Reproduce the death sentence passage below word for word, from "Section-416-If a woman" to "imprisonment for life.".

** start Supplied passage **

Section-416-If a woman sentenced to death is found to be pregnant, the High Court shall order the execution of the sentence to be postponed and may, if it thinks fit, commute the sentence to imprisonment for life.
Legality of Death Sentence
In the case of Jagmohan V/s State of U.P the question of constitutional validity of Sec. 302, I.P.C. was discussed in detail by the SC. Apart from the constitutional validity, the SC also discussed position in other countries, the structure of Indian Criminal law, various policies and bills proposed in the parliament , the extent of Judicial discretion etc. On the question of constitutional validity the Court observed:-
" The Cr.P.C. requires that the accused must be questioned with regard to the circumstances appearing against him in the evidence . He is also questioned generally on the case and there is an opportunity for him to say whether he wants to say ....... In important cases like murder, the Court always gives a chance to the accused to address the Court on the question of Sentence. Under the Cr.P.C. after convicting the accused, the Court has to pronounce the sentence according to law.........."
On all these grounds the SC rejected the argument that under Sec. 302, I.P.C., life of convict is taken without any procedure established by law & therefore, it violates Art. 21 of the constitution. Thus , the SC settled this controversy long back in 1973. However even after Jagmohan's case this question came up again and again.
The SC reviewed Jagomhan's Case in the case of Bachan Singh Vs. State of Punjab because after Cr. P.C. 1973 , death sentence ceased to be the normal penalty for murder [ 354 (3)]. Another reason was that Maneka Gandhi's case gave a new interpretation to Art. 14,19 and 21 and their interrelationship . Main issues before the SC were constitutional validity of Sec. 302 of the I.P.C . as well as constitutional validity of Sec. 354 (3) of Cr.P.C..
Reasonableness of Death Sentence
The SC in the case of Bachan Singh Vs. State of Punjab observed- ".......if not withstanding the view of the abolitionists to the contrary , a very large segment of people, the world over, including sociologists , legislature , Jurists , judges and administrators still firmly believe in the worth and necessity of capital punishment for the protection of society, if in the perspective of prevailing crime conditions in India, contemporary public opinion canalized through the peoples representatives in parliament, has repeatedly including the one made recently to abolish or specifically restrict the area of death penalty, if death penalty is still a recognized legal sanction for murder or some types of murder in most of the civilized countries in the world , if the farmers of the Indian constitution were fully aware of the existence of death penalty as punishment for murder, under the Indian Penal Code, if the 35th report and subsequent reports of law commission suggesting retention of death penalty, and recommending revision of the Cr.P.C. and the insertion of the new sections 235 (2) and 354 (3) were before the Parliament when it took up revision of the Cr.P.C., it is not possible to held that the provision of death penalty as an alternative punishment for murder, in sec. 302, Penal Code is unreasonable and not in the public interest. The impugned provision in Sec. 302 , violates neither the letter nor the ethos of Article 19" . [ Para 132]
Whether death Penalty serves any penological purpose?

** end Supplied passage **
** start Entries shown **

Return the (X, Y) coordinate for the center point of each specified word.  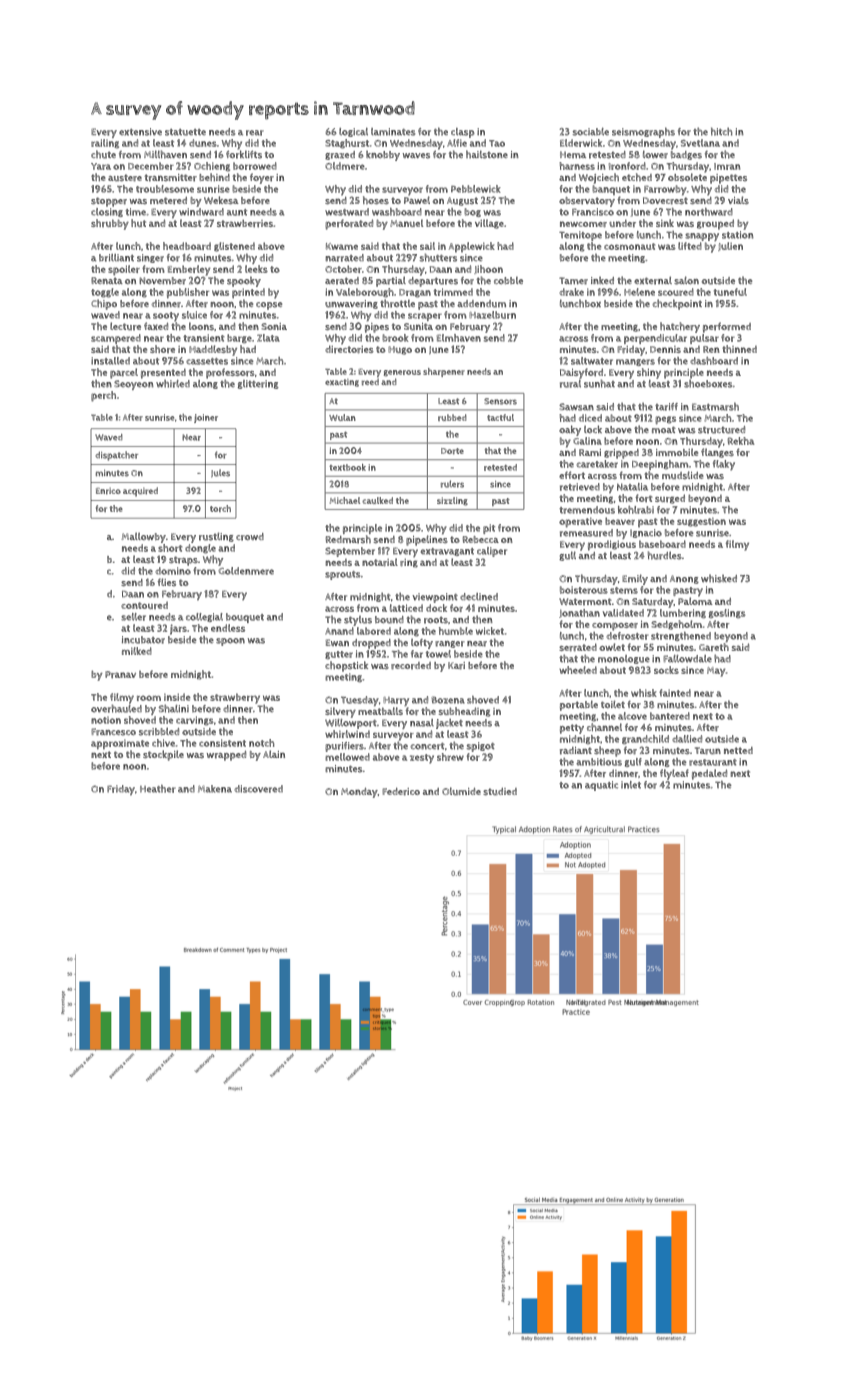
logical (353, 132)
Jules (220, 473)
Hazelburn (492, 315)
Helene (639, 292)
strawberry (235, 698)
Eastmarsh (715, 406)
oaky (570, 430)
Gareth (714, 647)
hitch (721, 131)
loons (201, 326)
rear (255, 133)
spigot (481, 747)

** end Entries shown **

- _Exercise output_
Section-416-If a woman sentenced to death is found to be pregnant, the High Court shall order the execution of the sentence to be postponed and may, if it thinks fit, commute the sentence to imprisonment for life.